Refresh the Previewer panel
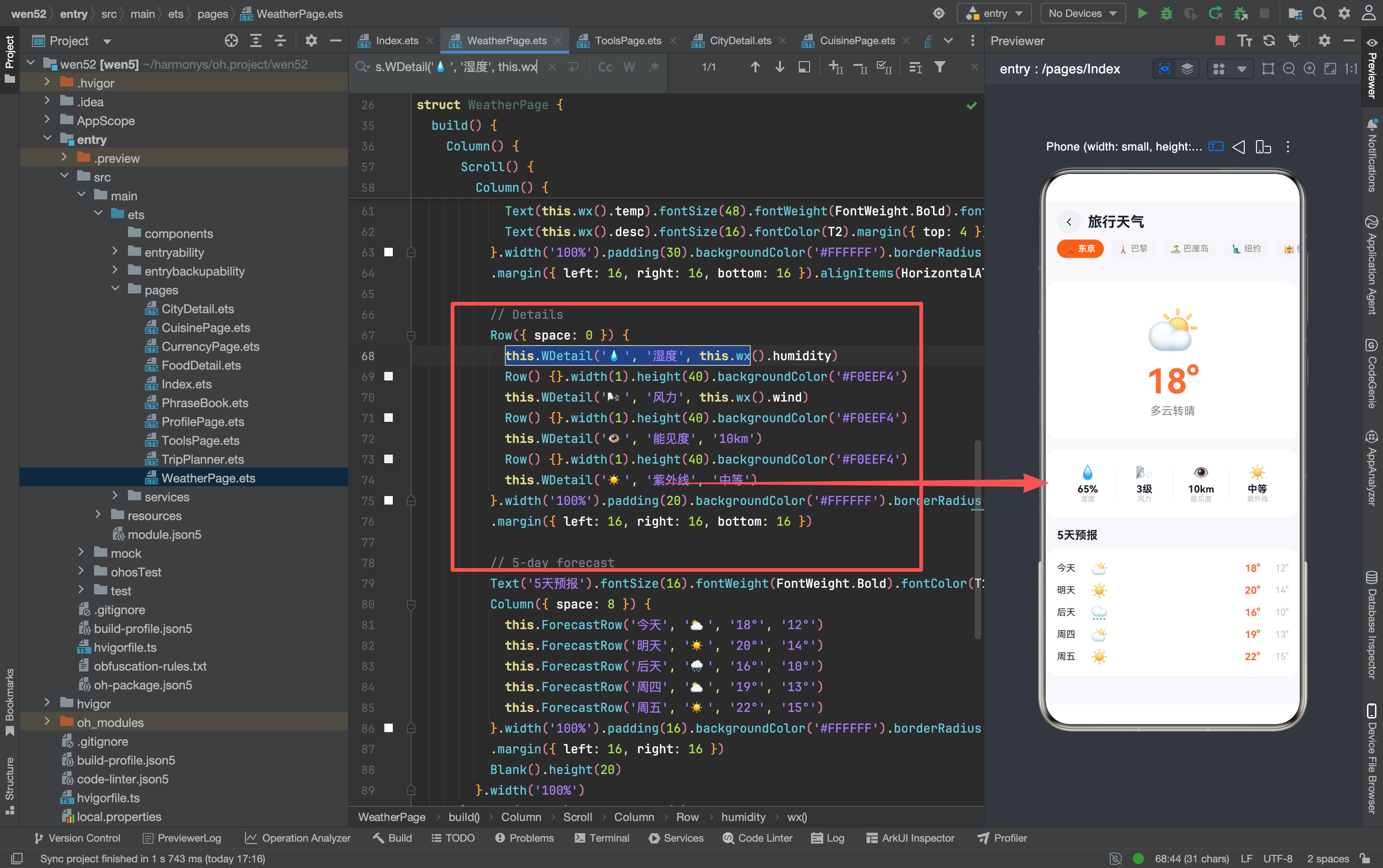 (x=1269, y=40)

---

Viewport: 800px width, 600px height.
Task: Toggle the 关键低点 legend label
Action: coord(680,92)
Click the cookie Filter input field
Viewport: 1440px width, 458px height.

...

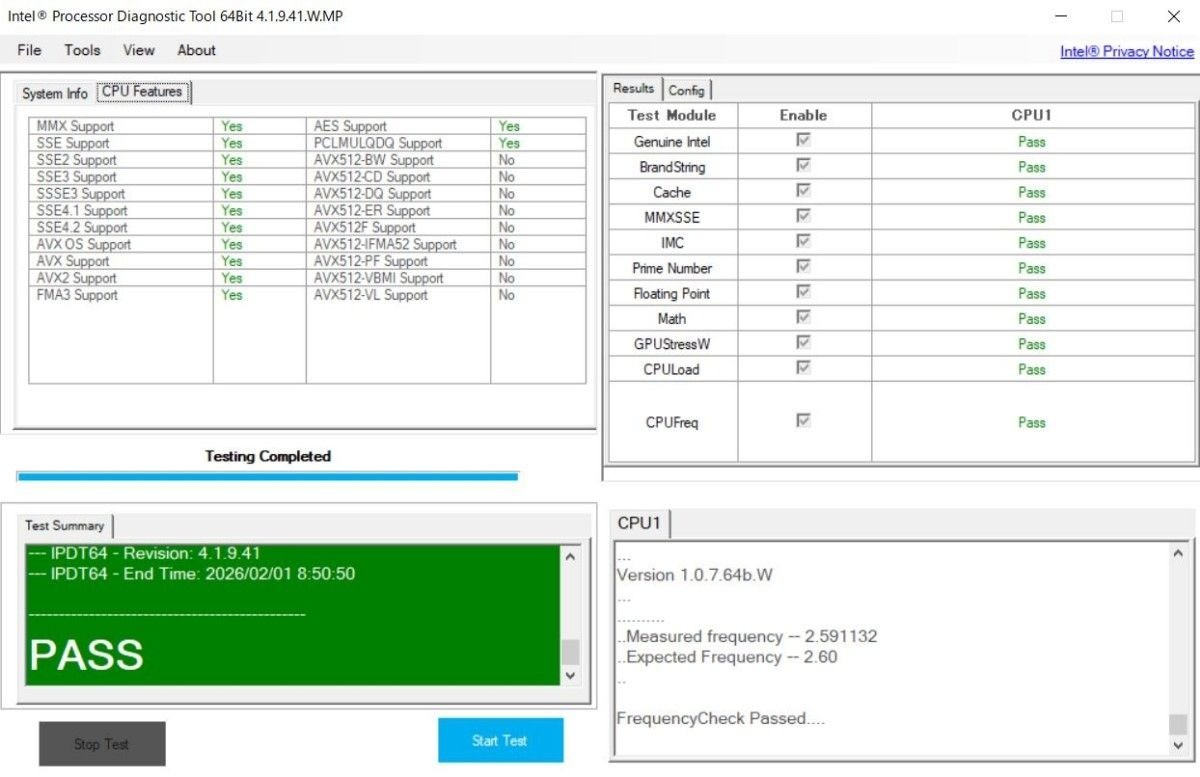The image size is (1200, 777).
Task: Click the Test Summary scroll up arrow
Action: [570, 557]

* _Task to carry out_: Taking the entries above, print exactly the lines starting at the line with "Click the cookie Filter input field" and ending at the line with "Viewport: 1440px width, 458px height.", both included.

* _Problem solution_:
Click the cookie Filter input field
Viewport: 1440px width, 458px height.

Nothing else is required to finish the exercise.